Communiqué de presse du SNALC-FGAF du 17 mai 2016 :

RÉFORME DU COLLÈGE

Motion de rejet par la FCPE

Le SNALC-FGAF a pris connaissance des treize motions votées le lundi 16 mai 2016 par le congrès de la FCPE réuni à Marseille. La toute première dénonce la réforme du collège. Le SNALC salue l’opiniâtreté des fédérations réunies sous le collectif « Ambitions FCPE » qui l’ont portée.

Premier syndicat de l’Éducation nationale à s’être opposé à la réforme, le SNALC a dès les premiers jours mis en garde contre l’accroissement des inégalités territoriales et sociales qu’elle allait engendrer, en aggravant encore les méfaits de la réforme dite « des rythmes scolaires ». Il se félicite de voir la FCPE pointer aujourd’hui l’évidence de cette première conséquence. De même, il salue la contestation d’une autonomie des établissements qui les met dès maintenant en concurrence, et menace le service public d’éducation par la disparition du cadre national éducatif.

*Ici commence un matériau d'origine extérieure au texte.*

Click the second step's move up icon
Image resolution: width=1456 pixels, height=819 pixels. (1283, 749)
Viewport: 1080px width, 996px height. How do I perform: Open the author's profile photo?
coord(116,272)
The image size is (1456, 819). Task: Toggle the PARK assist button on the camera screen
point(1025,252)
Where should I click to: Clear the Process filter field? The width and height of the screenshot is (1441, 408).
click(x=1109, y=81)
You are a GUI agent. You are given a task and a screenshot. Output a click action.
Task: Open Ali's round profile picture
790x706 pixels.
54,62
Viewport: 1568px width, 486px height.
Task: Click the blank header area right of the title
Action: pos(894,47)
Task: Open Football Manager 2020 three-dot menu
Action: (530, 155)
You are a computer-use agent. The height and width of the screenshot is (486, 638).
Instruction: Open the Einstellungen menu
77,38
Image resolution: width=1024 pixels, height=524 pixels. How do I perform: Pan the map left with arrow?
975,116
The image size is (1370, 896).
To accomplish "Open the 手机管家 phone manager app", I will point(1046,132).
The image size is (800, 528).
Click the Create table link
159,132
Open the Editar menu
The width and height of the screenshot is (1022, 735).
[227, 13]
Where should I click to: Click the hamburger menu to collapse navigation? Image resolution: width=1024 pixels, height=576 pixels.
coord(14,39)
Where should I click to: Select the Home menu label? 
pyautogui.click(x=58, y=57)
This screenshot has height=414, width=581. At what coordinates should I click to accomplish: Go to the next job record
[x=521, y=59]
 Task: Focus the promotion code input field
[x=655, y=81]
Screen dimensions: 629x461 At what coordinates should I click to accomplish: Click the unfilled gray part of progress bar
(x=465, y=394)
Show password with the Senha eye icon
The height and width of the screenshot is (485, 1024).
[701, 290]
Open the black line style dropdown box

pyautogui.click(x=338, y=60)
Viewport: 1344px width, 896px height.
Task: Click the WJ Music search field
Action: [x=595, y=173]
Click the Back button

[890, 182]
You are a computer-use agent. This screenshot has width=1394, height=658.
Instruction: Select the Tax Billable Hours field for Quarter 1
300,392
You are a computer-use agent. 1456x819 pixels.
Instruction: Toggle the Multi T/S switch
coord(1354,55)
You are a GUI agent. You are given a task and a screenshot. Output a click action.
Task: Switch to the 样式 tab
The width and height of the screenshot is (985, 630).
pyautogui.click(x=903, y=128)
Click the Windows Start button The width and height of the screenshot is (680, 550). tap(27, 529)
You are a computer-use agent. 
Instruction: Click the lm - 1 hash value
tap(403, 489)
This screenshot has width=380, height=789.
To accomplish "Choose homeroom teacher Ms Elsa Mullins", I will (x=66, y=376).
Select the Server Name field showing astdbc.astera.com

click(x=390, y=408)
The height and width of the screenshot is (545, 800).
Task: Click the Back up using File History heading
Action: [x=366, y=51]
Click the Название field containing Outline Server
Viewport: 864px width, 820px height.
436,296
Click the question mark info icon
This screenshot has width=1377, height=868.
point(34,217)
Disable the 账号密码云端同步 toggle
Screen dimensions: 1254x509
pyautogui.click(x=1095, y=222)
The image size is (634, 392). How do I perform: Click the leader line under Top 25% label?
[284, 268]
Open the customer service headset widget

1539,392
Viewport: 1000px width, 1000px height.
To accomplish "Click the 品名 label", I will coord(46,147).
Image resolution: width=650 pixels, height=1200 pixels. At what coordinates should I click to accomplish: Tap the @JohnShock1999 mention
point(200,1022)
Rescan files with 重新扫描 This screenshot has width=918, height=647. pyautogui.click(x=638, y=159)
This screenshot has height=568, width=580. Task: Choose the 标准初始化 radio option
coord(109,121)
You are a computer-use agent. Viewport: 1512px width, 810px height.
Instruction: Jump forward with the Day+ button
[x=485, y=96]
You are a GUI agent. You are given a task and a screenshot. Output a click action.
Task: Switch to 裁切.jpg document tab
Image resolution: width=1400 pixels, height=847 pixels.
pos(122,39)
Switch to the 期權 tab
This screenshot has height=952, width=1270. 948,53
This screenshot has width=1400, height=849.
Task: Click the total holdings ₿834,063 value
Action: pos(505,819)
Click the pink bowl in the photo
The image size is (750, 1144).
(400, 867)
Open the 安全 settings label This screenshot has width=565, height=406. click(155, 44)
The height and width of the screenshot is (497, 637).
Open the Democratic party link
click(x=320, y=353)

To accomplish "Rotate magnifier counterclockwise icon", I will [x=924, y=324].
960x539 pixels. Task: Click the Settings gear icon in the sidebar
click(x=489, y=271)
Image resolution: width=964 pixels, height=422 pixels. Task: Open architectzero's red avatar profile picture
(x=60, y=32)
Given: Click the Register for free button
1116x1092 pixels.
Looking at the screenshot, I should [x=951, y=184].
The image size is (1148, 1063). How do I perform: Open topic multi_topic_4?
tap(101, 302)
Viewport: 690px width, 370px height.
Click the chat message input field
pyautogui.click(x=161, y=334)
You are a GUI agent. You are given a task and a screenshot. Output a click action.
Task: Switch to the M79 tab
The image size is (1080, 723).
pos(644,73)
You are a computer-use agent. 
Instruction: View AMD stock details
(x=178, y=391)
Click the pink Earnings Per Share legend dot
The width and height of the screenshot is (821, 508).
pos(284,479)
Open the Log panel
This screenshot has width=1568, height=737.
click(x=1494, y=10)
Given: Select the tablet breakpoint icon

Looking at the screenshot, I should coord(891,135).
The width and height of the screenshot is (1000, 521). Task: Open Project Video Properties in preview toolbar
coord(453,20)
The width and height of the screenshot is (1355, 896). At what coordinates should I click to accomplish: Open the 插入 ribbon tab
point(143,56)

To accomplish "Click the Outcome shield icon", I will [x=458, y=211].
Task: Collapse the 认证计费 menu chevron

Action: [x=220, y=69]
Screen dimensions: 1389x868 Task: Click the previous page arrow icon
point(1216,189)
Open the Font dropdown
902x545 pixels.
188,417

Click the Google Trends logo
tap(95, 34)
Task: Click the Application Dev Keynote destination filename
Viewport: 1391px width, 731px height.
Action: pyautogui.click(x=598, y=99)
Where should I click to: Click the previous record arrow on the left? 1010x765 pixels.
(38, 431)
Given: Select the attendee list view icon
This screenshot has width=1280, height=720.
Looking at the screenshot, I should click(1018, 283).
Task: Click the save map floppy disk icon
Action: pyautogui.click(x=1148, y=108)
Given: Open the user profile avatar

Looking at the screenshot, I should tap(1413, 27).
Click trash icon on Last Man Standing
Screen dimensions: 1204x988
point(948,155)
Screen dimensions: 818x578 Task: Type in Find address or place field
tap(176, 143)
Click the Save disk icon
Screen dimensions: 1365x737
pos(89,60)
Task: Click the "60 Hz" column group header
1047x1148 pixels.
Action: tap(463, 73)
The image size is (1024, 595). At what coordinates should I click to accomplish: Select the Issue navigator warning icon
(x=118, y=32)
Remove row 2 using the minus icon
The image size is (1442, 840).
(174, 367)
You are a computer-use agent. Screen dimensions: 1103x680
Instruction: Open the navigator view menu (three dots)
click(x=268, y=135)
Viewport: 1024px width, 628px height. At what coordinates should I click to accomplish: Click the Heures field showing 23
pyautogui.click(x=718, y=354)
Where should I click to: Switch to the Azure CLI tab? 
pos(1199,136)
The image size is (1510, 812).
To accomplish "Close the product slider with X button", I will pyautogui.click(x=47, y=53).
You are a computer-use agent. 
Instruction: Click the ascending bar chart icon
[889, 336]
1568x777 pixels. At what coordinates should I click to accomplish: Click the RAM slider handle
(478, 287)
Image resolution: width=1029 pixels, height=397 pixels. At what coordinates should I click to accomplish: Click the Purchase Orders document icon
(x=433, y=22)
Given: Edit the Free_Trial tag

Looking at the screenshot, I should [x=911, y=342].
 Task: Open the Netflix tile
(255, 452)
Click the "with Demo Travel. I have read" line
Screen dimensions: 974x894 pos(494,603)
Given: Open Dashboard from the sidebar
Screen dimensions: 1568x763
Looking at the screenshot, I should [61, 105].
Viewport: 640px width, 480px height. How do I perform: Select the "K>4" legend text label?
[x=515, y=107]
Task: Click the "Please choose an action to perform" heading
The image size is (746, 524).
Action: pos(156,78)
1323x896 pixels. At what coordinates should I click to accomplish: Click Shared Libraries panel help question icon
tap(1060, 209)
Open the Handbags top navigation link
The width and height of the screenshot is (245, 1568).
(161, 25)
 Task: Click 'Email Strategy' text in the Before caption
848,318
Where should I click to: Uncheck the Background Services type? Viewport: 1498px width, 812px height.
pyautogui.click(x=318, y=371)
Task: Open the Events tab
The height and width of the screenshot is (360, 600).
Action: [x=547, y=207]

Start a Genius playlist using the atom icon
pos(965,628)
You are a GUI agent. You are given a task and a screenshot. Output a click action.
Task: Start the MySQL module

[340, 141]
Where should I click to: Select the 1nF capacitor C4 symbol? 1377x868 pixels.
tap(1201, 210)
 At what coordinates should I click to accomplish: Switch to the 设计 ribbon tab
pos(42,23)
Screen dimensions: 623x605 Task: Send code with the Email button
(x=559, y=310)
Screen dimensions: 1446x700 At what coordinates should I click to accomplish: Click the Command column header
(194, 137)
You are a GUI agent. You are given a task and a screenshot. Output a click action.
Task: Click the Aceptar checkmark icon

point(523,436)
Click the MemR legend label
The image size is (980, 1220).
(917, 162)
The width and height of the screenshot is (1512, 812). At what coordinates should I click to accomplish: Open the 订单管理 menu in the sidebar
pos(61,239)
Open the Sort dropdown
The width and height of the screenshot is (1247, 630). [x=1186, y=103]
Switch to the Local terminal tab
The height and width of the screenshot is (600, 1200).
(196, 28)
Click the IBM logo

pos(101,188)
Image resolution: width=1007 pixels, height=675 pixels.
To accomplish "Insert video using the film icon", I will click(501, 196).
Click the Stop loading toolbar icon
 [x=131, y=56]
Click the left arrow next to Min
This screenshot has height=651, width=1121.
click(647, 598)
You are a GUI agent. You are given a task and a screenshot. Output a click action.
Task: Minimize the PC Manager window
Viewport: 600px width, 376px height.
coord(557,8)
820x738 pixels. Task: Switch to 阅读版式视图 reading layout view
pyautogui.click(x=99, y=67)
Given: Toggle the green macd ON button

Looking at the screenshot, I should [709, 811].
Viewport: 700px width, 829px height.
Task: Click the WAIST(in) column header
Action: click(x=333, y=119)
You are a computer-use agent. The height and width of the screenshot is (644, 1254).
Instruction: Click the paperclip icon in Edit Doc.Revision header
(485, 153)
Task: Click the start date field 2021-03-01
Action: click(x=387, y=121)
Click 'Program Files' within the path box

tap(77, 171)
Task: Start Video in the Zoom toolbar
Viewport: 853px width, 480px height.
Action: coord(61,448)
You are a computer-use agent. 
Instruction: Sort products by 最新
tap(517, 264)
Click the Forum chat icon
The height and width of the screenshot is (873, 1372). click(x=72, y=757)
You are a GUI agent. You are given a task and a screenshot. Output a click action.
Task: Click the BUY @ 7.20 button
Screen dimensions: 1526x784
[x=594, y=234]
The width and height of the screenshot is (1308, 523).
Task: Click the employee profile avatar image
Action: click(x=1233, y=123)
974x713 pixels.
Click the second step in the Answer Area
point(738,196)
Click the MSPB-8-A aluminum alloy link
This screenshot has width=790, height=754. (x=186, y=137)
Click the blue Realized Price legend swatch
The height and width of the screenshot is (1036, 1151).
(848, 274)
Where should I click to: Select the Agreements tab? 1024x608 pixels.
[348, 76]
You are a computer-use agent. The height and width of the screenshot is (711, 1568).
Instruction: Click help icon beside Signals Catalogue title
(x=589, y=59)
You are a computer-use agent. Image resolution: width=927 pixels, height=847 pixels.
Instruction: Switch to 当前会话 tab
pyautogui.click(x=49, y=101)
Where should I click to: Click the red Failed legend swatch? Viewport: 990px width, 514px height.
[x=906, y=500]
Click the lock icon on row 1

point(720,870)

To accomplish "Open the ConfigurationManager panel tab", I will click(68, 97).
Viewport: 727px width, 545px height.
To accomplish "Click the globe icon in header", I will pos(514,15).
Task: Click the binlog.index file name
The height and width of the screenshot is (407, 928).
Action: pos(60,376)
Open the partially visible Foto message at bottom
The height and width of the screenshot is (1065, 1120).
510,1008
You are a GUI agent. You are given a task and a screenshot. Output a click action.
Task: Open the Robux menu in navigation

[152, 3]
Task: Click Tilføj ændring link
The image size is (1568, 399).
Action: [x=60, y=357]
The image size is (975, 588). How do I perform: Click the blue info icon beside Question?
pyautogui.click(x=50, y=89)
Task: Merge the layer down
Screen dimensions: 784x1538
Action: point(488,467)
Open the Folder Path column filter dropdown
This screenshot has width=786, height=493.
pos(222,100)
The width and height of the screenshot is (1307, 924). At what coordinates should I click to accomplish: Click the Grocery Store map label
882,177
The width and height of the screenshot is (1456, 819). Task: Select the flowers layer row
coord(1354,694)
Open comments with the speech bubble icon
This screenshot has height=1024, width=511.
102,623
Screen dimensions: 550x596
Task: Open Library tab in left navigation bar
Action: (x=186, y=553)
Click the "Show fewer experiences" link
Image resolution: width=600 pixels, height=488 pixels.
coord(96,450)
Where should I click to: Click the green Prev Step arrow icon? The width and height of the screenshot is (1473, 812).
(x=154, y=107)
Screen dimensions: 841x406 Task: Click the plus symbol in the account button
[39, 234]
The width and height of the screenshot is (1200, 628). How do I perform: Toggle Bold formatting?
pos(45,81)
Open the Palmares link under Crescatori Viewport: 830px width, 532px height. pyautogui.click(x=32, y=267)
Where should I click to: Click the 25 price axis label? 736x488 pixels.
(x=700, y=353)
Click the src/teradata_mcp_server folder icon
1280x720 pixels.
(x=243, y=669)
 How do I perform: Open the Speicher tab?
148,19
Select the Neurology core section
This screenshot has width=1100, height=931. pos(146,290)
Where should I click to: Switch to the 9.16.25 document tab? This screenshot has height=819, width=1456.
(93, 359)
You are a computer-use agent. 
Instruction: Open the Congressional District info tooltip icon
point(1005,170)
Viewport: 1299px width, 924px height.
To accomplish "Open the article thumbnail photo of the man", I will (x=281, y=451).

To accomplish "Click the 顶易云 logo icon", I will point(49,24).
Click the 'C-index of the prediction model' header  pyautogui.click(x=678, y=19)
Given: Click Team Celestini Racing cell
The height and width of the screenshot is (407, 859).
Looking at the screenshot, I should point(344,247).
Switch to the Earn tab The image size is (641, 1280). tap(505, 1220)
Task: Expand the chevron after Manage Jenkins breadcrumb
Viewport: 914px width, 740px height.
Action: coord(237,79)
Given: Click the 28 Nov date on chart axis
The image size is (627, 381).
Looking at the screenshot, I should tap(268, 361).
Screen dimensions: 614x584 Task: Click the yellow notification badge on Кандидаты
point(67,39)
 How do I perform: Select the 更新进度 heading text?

Le SNALC-FGAF rappelle tout le poids qu’a tenu, il y a un an, l’officiel ralliement de la FCPE à la réforme. Il a servi de puissant instrument à la propagande ministérielle. Ce ralliement a convaincu les media. Il a retardé la prise de conscience des politiques et des partis.

Dénoncée depuis mai 2015 par les syndicats de professeurs qui ensemble représentent 80% des suffrages du métier aux dernières élections professionnelles, la réforme perd aujourd’hui son premier soutien.

Qui la défend encore ? Un quarteron de technocrates de la rue de Grenelle ? Une part de la hiérarchie des inspections et des rectorats, réduite en bien des lieux à menacer de sanction les professeurs qu’elle ne peut convaincre ? Le lobby archaïque d’une poignée d’idéologues que son rejet va faire sortir du jeu ? Le pays, lui, n’en veut pas. Ses représentants doivent l’entendre.

Le SNALC-FGAF appelle les élus de la République, le gouvernement français, à prendre la juste mesure de la réalité. Il est déjà bien tard, alors que la rentrée 2016 se prépare : il n’est pas trop tard. Il faut abroger la réforme.